Definitely. Every time I'm over-thinking something, I think about Pieter Levels. Everytime I'm taking too long to ship something, I think of Elijah Murray, and everytime I'm writing code I don't feel exactly proud about I think about Bruno Lemos.
What advice do you have for people without a CS degree who want to get a programming job?
My advice is, scream as loud as you can. Go to meetups, seek mentors, apply to jobs you don't think you're qualified for and seek to do your work with mastery and empathy. If you do good work, in a long enough timeline, good people will show up. And never fear showing ambition - having ambition, especially if you're not from a first world country, is crucial.
I remember you made a list of Telegram communities. Any other side projects in the works?
Most of my free time nowadays goes to a startup I've been working on for almost a year, together with two other cofounders. We're on our fourth iteration of an MVP in the Brazilian market and are about to go live somewhere in the next weeks. It's targeted to Portuguese-speaking customers and in the mental health space 😀
Do you know other Brazilians who are working while travelling the world or is it mostly Americans and Europeans you meet? Do your friends and family understand or think you’re crazy?
There's a lot of travellers in the Portuguese-speaking space, but definitely not enough location independent people. I can name a few people like Leticia Moresca, Heitor Alves, Lucas Morello, Debbie Corrano, Felipe César, Thiago Ricieri, Nathale Ethel, Felipe Pacheco, Guilherme Rizzo and others I can't recall right now, haha.
My family probably thinks I'm taking a gap year or something. I'm privileged enough to have a family that supports my endeavours no matter how crazy they are or even if they don't fully understand what I'm doing.
* * *
Problem 1 -
In the interview, what reason is given for doing your work with mastery and empathy when seeking a programming job without a CS degree?

Dataset records -
* * *
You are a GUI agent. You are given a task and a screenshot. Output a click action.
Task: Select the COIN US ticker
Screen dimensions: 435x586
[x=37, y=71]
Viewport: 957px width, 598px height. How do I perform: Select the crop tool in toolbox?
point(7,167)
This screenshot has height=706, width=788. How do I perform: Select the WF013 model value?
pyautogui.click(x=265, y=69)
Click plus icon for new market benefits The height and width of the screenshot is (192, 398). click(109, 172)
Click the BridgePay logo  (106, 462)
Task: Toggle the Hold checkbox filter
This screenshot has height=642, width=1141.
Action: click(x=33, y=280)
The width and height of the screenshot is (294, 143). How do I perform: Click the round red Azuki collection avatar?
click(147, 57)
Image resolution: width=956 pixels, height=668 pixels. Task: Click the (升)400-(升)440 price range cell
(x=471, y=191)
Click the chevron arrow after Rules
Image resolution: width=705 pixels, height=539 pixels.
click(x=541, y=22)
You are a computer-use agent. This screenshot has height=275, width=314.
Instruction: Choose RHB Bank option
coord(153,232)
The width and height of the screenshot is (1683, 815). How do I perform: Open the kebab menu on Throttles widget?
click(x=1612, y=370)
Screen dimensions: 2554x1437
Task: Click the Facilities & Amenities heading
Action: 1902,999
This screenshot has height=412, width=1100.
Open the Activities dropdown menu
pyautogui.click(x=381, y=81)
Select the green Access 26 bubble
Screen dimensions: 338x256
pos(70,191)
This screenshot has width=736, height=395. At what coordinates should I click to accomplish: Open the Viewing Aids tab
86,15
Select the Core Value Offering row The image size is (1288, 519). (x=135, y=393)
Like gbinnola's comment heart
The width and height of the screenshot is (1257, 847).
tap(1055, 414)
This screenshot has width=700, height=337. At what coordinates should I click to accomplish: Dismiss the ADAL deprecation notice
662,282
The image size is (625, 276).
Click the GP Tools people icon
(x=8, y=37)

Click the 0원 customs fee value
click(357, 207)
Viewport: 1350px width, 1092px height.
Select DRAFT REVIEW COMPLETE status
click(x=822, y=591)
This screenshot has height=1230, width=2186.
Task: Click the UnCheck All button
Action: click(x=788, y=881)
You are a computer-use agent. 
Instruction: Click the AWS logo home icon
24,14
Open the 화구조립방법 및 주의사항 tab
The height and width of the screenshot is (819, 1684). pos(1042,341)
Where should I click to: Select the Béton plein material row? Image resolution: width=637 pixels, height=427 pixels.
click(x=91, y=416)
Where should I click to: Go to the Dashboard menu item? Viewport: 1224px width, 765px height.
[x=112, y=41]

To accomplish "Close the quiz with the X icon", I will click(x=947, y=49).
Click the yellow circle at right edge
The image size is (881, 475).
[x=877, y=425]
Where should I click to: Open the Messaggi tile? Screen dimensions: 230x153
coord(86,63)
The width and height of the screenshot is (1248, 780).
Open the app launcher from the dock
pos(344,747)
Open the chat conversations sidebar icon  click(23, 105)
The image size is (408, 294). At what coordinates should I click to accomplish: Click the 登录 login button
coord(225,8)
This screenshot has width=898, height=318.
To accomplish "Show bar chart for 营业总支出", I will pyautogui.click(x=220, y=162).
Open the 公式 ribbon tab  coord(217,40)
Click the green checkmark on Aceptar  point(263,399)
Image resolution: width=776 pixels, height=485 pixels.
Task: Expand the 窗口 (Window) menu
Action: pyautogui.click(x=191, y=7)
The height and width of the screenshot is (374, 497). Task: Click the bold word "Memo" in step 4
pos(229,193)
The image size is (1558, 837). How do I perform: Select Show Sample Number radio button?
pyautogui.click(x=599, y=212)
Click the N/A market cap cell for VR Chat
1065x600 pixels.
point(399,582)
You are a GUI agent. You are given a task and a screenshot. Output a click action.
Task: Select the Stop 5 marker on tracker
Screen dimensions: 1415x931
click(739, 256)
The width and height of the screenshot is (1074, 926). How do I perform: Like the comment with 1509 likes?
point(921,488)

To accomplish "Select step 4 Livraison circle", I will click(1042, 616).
* * *
Problem 2 -
Copy out word for word the part of the records that opens with the line containing "The image size is (1558, 837)." and continues through the end of the records.

Task solution 1 -
If you do good work, good people will show up over a long enough timeline.

Task solution 2 -
The image size is (1558, 837). How do I perform: Select Show Sample Number radio button?
pyautogui.click(x=599, y=212)
Click the N/A market cap cell for VR Chat
1065x600 pixels.
point(399,582)
You are a GUI agent. You are given a task and a screenshot. Output a click action.
Task: Select the Stop 5 marker on tracker
Screen dimensions: 1415x931
click(739, 256)
The width and height of the screenshot is (1074, 926). How do I perform: Like the comment with 1509 likes?
point(921,488)

To accomplish "Select step 4 Livraison circle", I will click(1042, 616).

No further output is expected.